Modeling & Hypothesis Generation - Black-box science
Middle School - Modeling in 6–8 builds on K–5 experiences and progresses to developing, using, and revising models to describe, test, and predict more abstract phenomena and design systems.
  • Evaluate limitations of a model for a proposed object or tool.
  • Develop or modify a model—based on evidence – to match what happens if a variable or component of a system is changed.
  • Use and/or develop a model of simple systems with uncertain and less predictable factors.
  • Develop and/or revise a model to show the relationships among variables, including those that are not observable but predict observable phenomena.
  • Develop and/or use a model to predict and/or describe phenomena.
  • Develop a model to describe unobservable mechanisms.
  • Develop and/or use a model to generate data to test ideas about phenomena in natural or designed systems, including those representing inputs and outputs, and those at unobservable scales.

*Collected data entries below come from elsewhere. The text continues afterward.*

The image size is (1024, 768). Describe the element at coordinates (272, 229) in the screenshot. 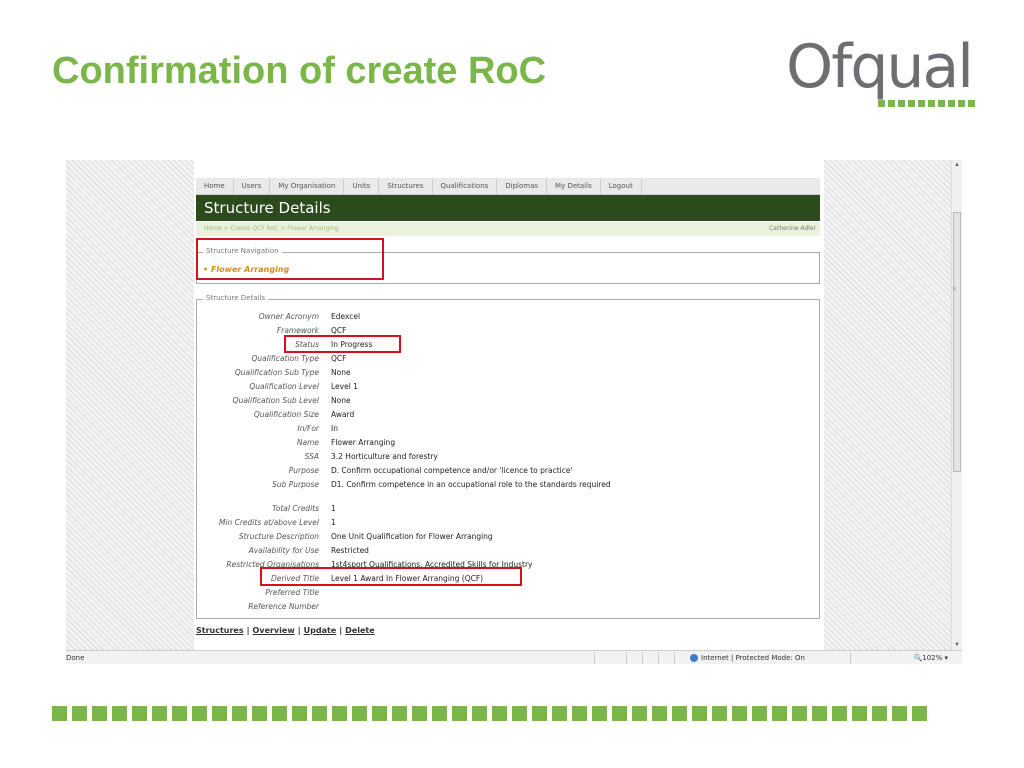

I see `breadcrumb: Home > Create QCF RoC > Flower Arranging` at that location.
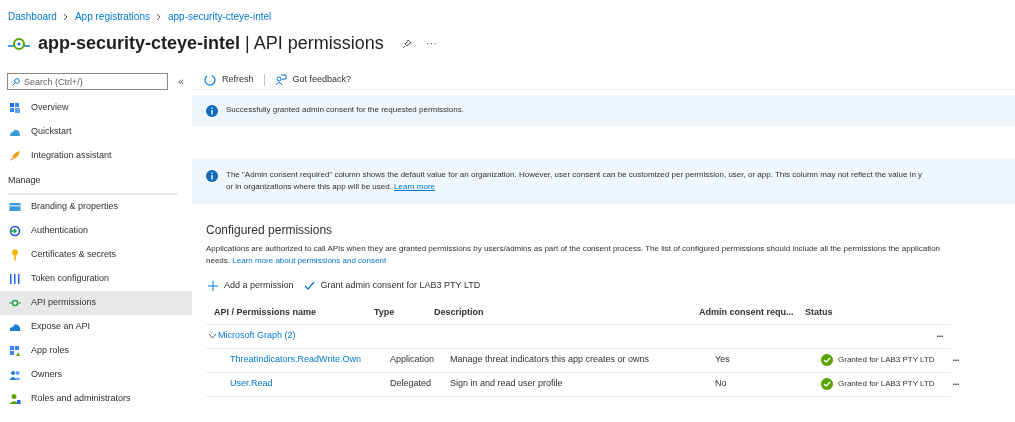 The width and height of the screenshot is (1015, 422). I want to click on table-cell-text: Delegated, so click(412, 384).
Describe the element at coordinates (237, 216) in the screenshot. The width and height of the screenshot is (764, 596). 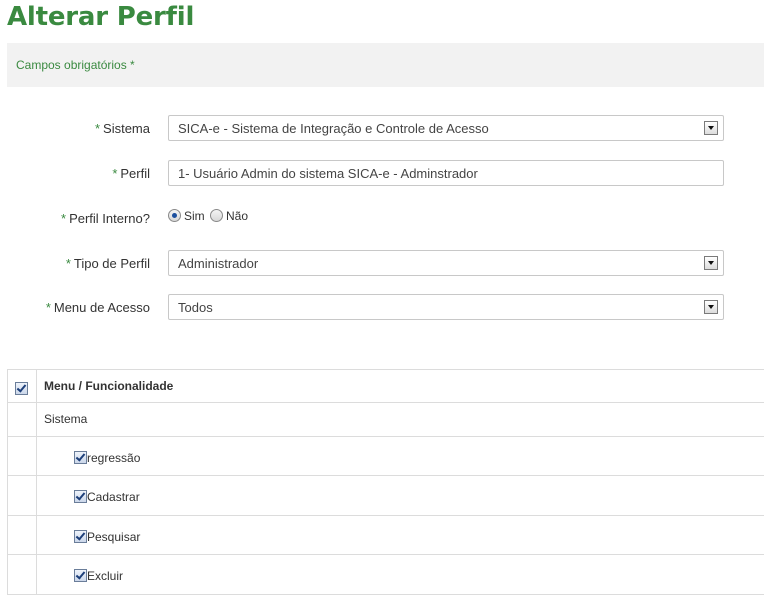
I see `radio-nao-label: Não` at that location.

High School - Modeling in 9–12 builds on K–8 experiences and progresses to using, synthesizing, and developing models to predict and show relationships among variables between systems and their components in the natural and designed world(s).
  • Evaluate merits and limitations of two different models of the same proposed tool, process, mechanism, or system in order to select or revise a model that best fits the evidence or design criteria.
  • Design a test of a model to ascertain its reliability.
  • Develop, revise, and/or use a model based on evidence to illustrate and/or predict the relationships between systems or between components of a system.
  • Develop and/or use multiple types of models to provide mechanistic accounts and/or predict phenomena, and move flexibly between model types based on merits and limitations.
  • Use a model to provide mechanistic accounts of phenomena.
  • Develop a complex model that allows for manipulation and testing of a proposed process or system.
  • Develop and/or use a model (including mathematical and computational) to generate data to support explanations, predict phenomena, analyze systems, and/or solve problems.